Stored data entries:
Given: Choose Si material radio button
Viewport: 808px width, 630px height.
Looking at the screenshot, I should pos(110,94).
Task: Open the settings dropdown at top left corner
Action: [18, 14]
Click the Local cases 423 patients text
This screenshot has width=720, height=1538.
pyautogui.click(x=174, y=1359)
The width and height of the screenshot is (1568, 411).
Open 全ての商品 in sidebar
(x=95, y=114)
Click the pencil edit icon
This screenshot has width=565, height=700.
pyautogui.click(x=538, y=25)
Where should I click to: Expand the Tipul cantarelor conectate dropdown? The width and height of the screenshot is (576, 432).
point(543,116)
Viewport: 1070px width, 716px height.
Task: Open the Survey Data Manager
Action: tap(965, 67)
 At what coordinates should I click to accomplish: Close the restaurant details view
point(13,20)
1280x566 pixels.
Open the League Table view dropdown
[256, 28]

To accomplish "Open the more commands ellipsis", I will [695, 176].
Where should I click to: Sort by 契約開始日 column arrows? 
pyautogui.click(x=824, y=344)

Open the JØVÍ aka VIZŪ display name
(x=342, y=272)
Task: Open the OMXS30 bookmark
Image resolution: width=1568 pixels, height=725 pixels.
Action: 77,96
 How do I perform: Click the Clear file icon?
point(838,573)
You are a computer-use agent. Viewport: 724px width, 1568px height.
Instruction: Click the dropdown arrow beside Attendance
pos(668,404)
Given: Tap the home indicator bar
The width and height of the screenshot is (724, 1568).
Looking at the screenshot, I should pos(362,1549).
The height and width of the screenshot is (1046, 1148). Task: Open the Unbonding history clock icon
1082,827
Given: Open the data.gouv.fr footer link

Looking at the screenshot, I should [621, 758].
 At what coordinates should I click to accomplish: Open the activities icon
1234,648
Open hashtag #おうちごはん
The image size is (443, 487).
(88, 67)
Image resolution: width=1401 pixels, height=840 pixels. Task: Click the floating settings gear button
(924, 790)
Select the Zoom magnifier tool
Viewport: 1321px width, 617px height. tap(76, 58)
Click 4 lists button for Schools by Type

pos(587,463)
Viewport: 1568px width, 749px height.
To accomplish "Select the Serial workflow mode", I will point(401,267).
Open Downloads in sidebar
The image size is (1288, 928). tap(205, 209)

• **What you are asked to do**
Every record must be transcribed exactly, with no line skipped.

• **Task output**
Given: Choose Si material radio button
Viewport: 808px width, 630px height.
Looking at the screenshot, I should pos(110,94).
Task: Open the settings dropdown at top left corner
Action: [18, 14]
Click the Local cases 423 patients text
This screenshot has width=720, height=1538.
pyautogui.click(x=174, y=1359)
The width and height of the screenshot is (1568, 411).
Open 全ての商品 in sidebar
(x=95, y=114)
Click the pencil edit icon
This screenshot has width=565, height=700.
pyautogui.click(x=538, y=25)
Where should I click to: Expand the Tipul cantarelor conectate dropdown? The width and height of the screenshot is (576, 432).
point(543,116)
Viewport: 1070px width, 716px height.
Task: Open the Survey Data Manager
Action: tap(965, 67)
 At what coordinates should I click to accomplish: Close the restaurant details view
point(13,20)
1280x566 pixels.
Open the League Table view dropdown
[256, 28]

To accomplish "Open the more commands ellipsis", I will [695, 176].
Where should I click to: Sort by 契約開始日 column arrows? 
pyautogui.click(x=824, y=344)

Open the JØVÍ aka VIZŪ display name
(x=342, y=272)
Task: Open the OMXS30 bookmark
Image resolution: width=1568 pixels, height=725 pixels.
Action: 77,96
 How do I perform: Click the Clear file icon?
point(838,573)
You are a computer-use agent. Viewport: 724px width, 1568px height.
Instruction: Click the dropdown arrow beside Attendance
pos(668,404)
Given: Tap the home indicator bar
The width and height of the screenshot is (724, 1568).
Looking at the screenshot, I should pos(362,1549).
The height and width of the screenshot is (1046, 1148). Task: Open the Unbonding history clock icon
1082,827
Given: Open the data.gouv.fr footer link

Looking at the screenshot, I should [621, 758].
 At what coordinates should I click to accomplish: Open the activities icon
1234,648
Open hashtag #おうちごはん
The image size is (443, 487).
(88, 67)
Image resolution: width=1401 pixels, height=840 pixels. Task: Click the floating settings gear button
(924, 790)
Select the Zoom magnifier tool
Viewport: 1321px width, 617px height. tap(76, 58)
Click 4 lists button for Schools by Type

pos(587,463)
Viewport: 1568px width, 749px height.
To accomplish "Select the Serial workflow mode", I will point(401,267).
Open Downloads in sidebar
The image size is (1288, 928). tap(205, 209)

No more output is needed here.